With a sigh of relief, Carlson said the culminating academic event was a capstone project, of which, they developed their own national security strategy, with a 30-year future forecast, based on the framework, modules, applications and seminar group input.

In addition to the foundational material at NDU taught by a combination of faculty and subject matter experts, students had the opportunity to interface with various senior leaders, government leaders and industry leaders who share invaluable experiences and perspectives.

“Listen, listen, listen to your people and get out to the lowest levels,” said American Water CEO Susan Story in a strategic leader interview Carlson conducted.

It’s this message that really pulled it all together for Carlson as she reflected on what she learned during the strategic leadership core course.

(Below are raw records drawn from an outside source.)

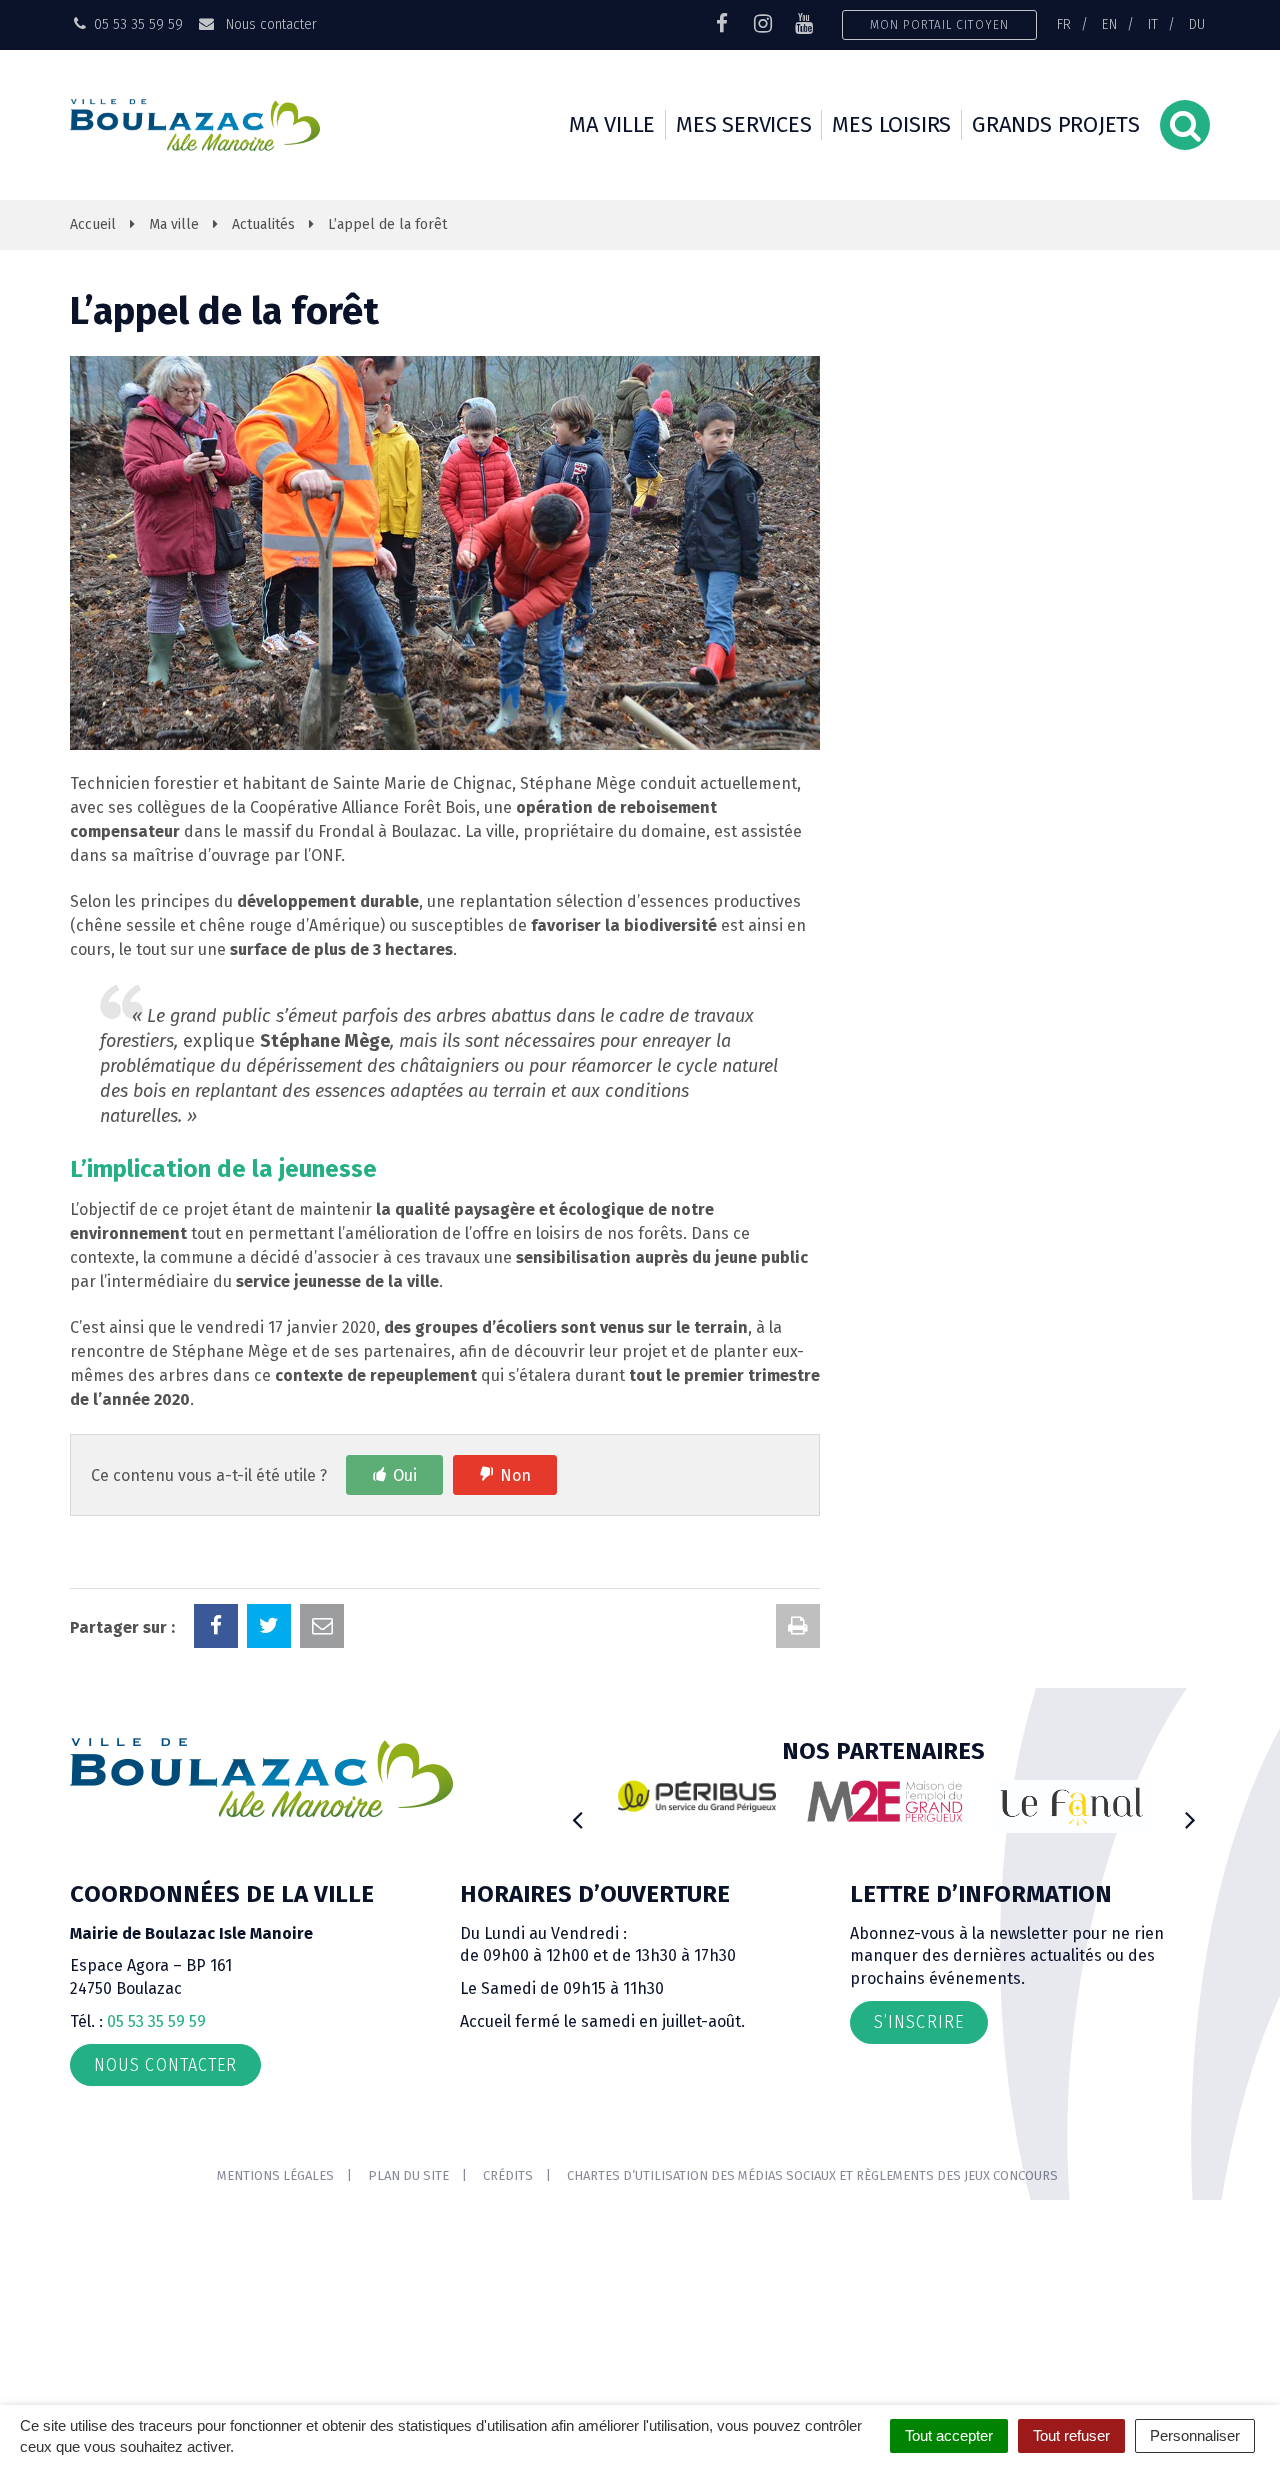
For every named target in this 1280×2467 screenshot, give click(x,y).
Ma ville (612, 124)
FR (1064, 24)
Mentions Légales (275, 2175)
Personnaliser (1195, 2435)
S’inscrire (919, 2022)
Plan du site (408, 2175)
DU (1197, 24)
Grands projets (1056, 124)
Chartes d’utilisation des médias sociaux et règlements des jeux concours (812, 2175)
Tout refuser (1071, 2435)
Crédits (508, 2175)
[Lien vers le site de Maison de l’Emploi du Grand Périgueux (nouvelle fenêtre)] (885, 1801)
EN (1109, 24)
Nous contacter (269, 24)
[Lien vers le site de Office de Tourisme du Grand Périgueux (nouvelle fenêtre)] (1072, 1806)
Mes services (743, 124)
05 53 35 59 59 (156, 2021)
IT (1153, 24)
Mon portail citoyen (939, 24)
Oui (405, 1475)
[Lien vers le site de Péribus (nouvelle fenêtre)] (697, 1796)
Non (515, 1475)
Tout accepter (949, 2435)
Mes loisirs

DLA annually solicits nominations for courses under the Executive Development Program. EDP develops current and future leaders, prepares them to effectively navigate and manage leadership challenges and develops leadership competencies critical to maintaining supply chain excellence.

“I encourage every employee to look at the courses available and work with your supervisor to achieve their personal and professional development goals,” said DLA Executive Development Program Manager Patricia Proctor.

In fact, this program provides an opportunity for Carlson to advance into a more strategic leadership role within DLA Energy. It’s also a challenge that NDU expects great leaders, like Carlson, to operate and creatively think in an unpredictable and complex world.  

“My new role in Installation Energy as the chief and program manager of Renewables and Energy Savings Performance Based Contracting will afford me the opportunity to lead the fastest growing DLA Energy mission and interact and engage with senior service leadership, Office of the Secretary of Defense and the White House on federal policy matters while utilizing the critical thinking skills and strategic perspectives that NDU has infused in us as successful leaders.”

Overall, Carlson said she was very glad to have the opportunity to attend the NDU program and believes employee development is the best investment an organization can provide.

She said she was most impressed with how the school embodies the balance of academics, spirituality and health to achieve an individual’s goal, and advises future students to take time for what the university calls “white space” – reflection and critical thinking.